Herpatologist describes the copperhead as ‘sit-and-wait predator’
Copperhead bites usually aren't fatal to humans, according to John Simmons, a herpetologist who is the collections manager at the Kansas University Natural History Museum.
But the snake that bit Tonganoxie resident Sharon Hughes must have injected a lot of venom, Simmons said.
"If she got six vials of anti-venom, she got a pretty good dose of venom -- probably way more than normal," Simmons said, adding that most adults who are bit by a copperhead don't require anti-venom.
Simmons termed copperheads as "sit-and-wait predators."
"When they coil up they blend in with the vegetation," Simmons said. "They like wooded areas, curling up on fallen leaves they'll sit and wait for an animal to come along."
Venomous snakes regulate the amount of venom they inject, Simmons said, from the venom gland in the snake's upper jaw.
"Studies show they don't inject more than they need," Simmons said. "Venom isn't just to kill the animals they eat, it's also a digestive enzyme. It may inject more venom when it needs to kill a mouse because the venom helps them digest the mouse."
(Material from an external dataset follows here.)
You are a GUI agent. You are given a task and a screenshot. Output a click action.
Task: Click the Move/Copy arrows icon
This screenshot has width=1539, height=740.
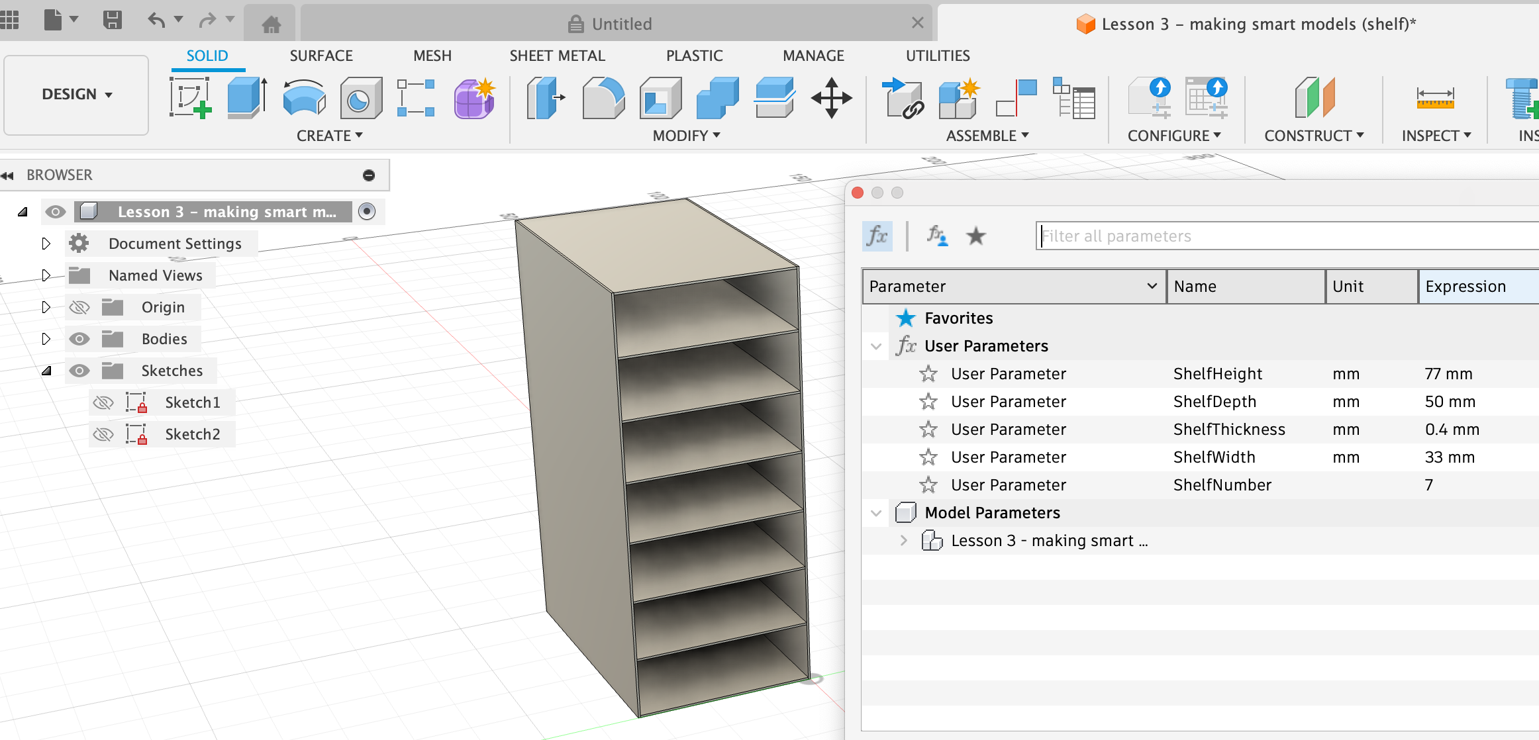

It's a different situation with a larger animal or human.
"In a defensive strike against a horse or a dog or a person, something they're not going to eat, they will inject less than a fatal dose," Simmons said. "Probably because they are intending to cause the animal some pain, but not to kill it."
But occasionally, a human will get a larger dose, such as what may have happened with Hughes, Simmons said.
"Sometimes a snake will inject all the venom it has to put a large load into a person, maybe when it's stepped on," Simmons said. "And the consequences can be very grave."
If someone is bitten by a snake, he said, the most important thing to do is to get them to a hospital for emergency medical care.